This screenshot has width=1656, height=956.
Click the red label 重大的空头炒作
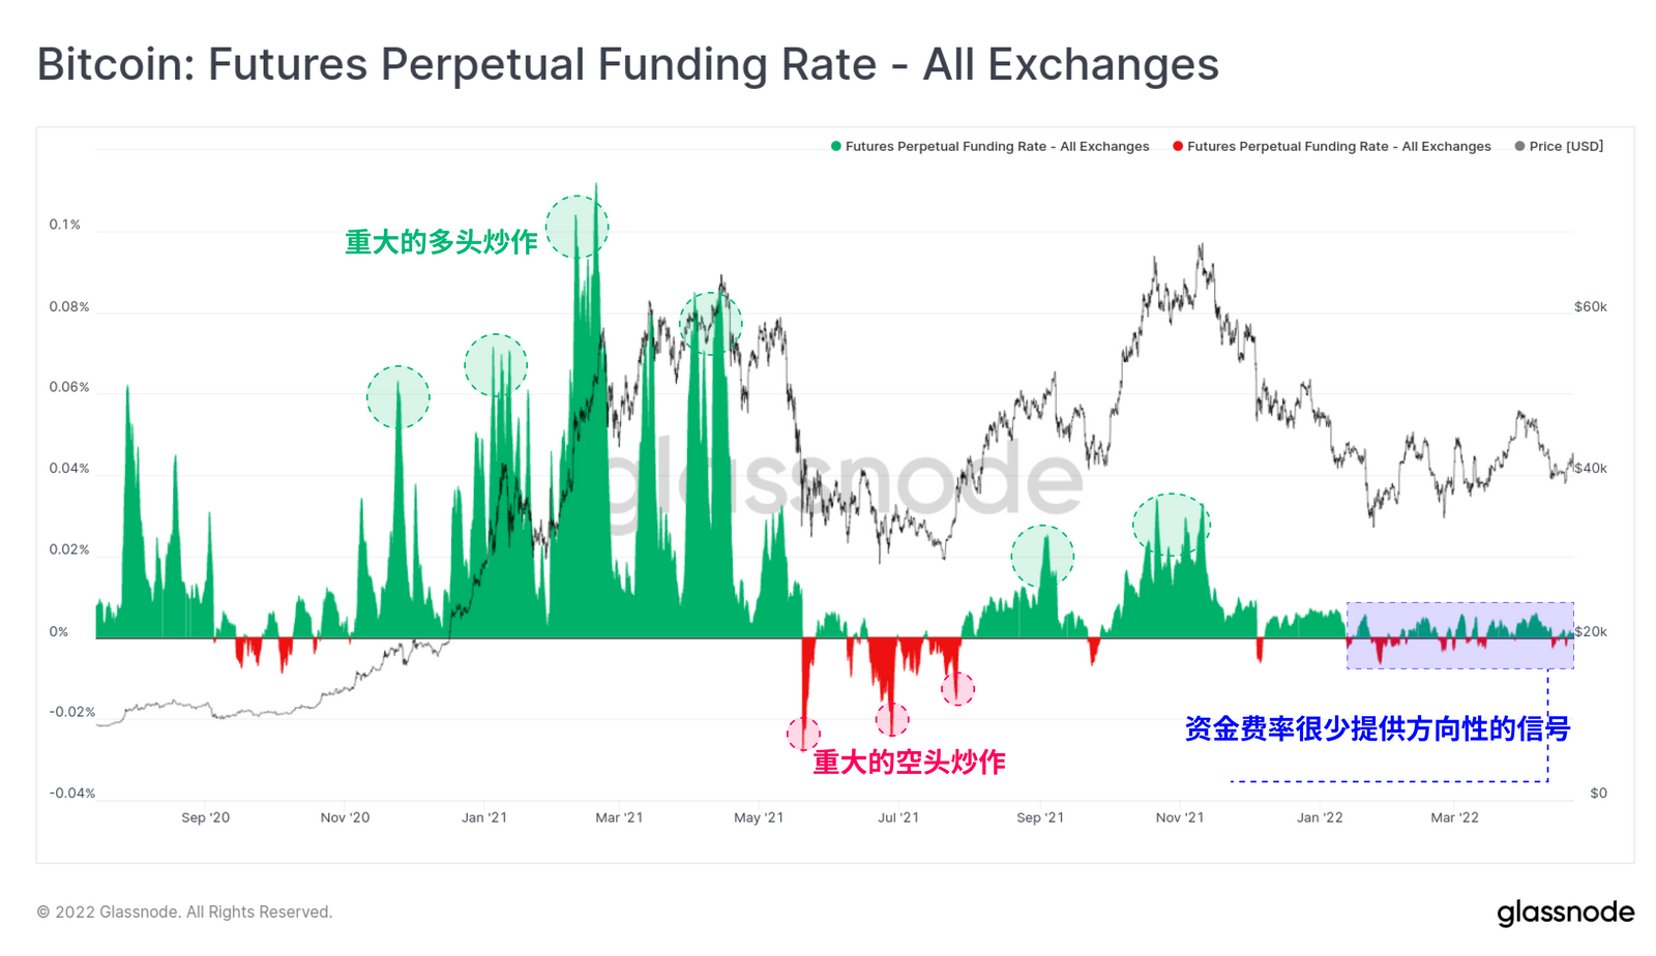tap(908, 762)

····················

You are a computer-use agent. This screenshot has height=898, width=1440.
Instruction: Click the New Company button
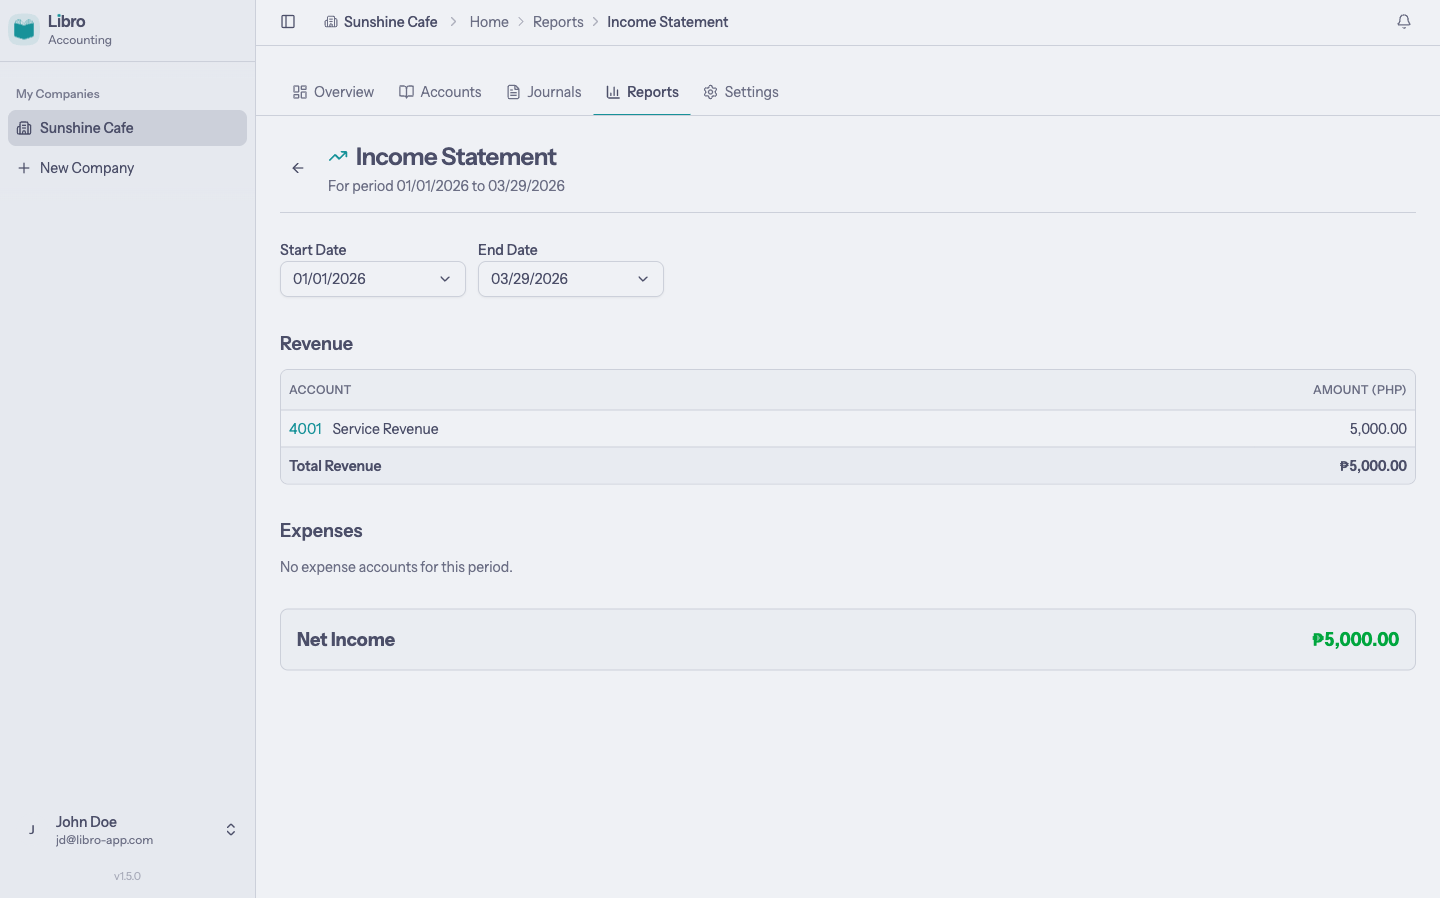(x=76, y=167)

····················

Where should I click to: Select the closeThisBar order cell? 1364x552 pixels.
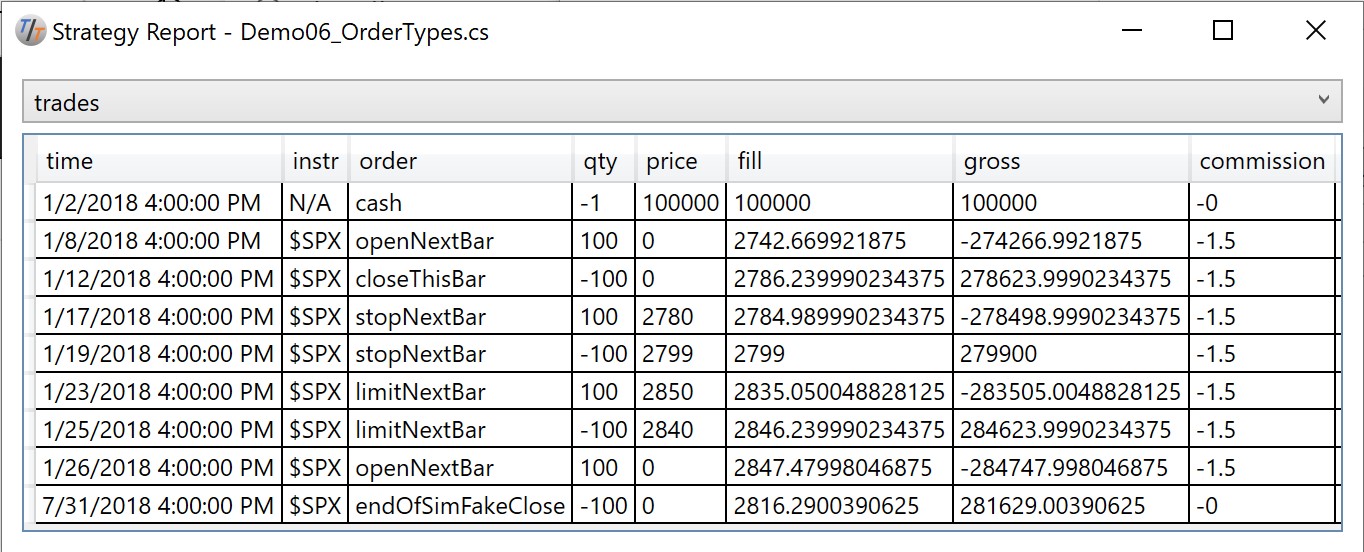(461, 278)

····················

◆ **Exercise aim**
Wherever a line contains the string "height", copy that line from the data.

◆ **Problem solution**
This screenshot has width=1656, height=956.
You are a computer-use agent. This screenshot has height=898, width=1440.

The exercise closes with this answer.